O Sr. Juiz no Juízo central criminal ... – Juiz …, onde o processo corre termos, em fase de julgamento, informando, em conformidade com o estabelecido no artigo 223.º, n.º 1 do Código de Processo Penal, sobre as condições em que se mantém a OPHVE aplicada ao Requerente, esclarece (em síntese):

O arguido AA foi sujeito a primeiro interrogatório judicial de arguido detido, em 26/06/2020, ficando o mesmo, entre os demais arguidos igualmente sujeitos a interrogatório judicial, sujeito à medida de coacção de prisão preventiva.

Por despacho proferido em 15/07/2021, foi alterado o estatuto coactivo do arguido, ficando o mesmo sujeito à medida de coacção de obrigação de permanência na habitação com vigilância electrónica (OPHVE), tendo em conta o teor do relatório elaborado pela DGRSP e o facto de ter sido equacionada no despacho proferido após primeiro interrogatório judicial, a aplicação desta medida em substituição da prisão preventiva.

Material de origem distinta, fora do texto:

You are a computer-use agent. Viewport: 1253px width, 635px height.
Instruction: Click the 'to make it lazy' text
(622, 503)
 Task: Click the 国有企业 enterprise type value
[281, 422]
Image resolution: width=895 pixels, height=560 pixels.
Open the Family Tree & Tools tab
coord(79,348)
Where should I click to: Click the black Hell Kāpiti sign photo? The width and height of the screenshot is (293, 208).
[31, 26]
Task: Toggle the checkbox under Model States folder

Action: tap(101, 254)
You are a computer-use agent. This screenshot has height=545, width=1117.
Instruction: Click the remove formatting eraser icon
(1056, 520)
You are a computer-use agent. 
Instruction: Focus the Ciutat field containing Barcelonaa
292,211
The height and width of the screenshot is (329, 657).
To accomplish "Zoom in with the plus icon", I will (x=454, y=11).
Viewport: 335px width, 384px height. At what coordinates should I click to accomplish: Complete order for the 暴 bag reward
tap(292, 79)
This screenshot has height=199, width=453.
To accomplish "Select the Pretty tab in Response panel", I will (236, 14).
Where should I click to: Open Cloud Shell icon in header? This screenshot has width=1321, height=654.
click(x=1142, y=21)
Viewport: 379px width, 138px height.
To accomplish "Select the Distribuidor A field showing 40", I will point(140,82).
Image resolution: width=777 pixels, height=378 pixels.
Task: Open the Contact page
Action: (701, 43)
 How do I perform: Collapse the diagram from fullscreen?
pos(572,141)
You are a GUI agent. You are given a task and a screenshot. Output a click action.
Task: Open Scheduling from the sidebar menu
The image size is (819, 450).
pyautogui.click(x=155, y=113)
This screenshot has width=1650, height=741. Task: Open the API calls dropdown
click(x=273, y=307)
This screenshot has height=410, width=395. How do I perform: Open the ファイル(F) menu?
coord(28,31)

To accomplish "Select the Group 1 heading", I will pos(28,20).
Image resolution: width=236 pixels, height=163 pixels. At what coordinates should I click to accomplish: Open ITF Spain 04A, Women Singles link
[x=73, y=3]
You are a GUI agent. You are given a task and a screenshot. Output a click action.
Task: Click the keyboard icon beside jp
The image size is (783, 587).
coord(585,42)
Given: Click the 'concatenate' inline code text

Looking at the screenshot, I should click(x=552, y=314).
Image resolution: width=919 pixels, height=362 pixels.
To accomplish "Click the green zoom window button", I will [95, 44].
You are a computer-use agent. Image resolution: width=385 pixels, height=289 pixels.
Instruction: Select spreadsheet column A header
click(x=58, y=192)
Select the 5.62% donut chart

Encontrava-se o arguido indiciado dos seguintes crimes:

- como co-autor, um crime de violência após a subtração, p. e p. pelos art.º 203.º, 204.º, nº 2 al. e) e 211.º do Código Penal em concurso efetivo com um crime de ofensa à integridade física qualificada, p. e p. pelo art.º 34.º, nº 2 da Lei 39/2009 de Julho – NUIPC 643/19…;

- como co-autor, três crimes de ofensa à integridade física qualificada, p. e p. pelos artigos 14.º, nº 1, 26.º e 145.º, nº 1 al. a) e nº 2, com referência à al. e) do nº 2 do art.º 132.º do Código Penal - NUIPC 620/20….

Deduzida acusação em 21/12/2020, foi o arguido acusado da prática, como coautor, de:

- um crime de furto qualificado, p. e p. pelos art.ºs 203.º, 204.º, n.º 2, alínea e), do Código Penal (NUIPC 643/19…);

- nove crimes de ofensa à integridade física qualificada, p. e p. pelos artigos 33.º, 34.º, n.º 2, da Lei n.º 39/2009, sendo quatro na forma tentada, nos termos do disposto nos art.ºs 23.º e 73.º do Código Penal (NUIPC 643/19…);

- um crime de dano, p. e p. pelo art.º 212.º, n.ºs 1 e 3, do Código Penal (NUIPC 643/19…);

- 3 crimes de ofensa à integridade física qualificada, p. e p. pelos art.ºs 14.º, n.º 1, 26.º e 145.º, n.º 1, alínea a), e n.º 2, com referência à alínea e) do n.º 2 do art.º 132.º do Código Penal (NUIPC 620/20…).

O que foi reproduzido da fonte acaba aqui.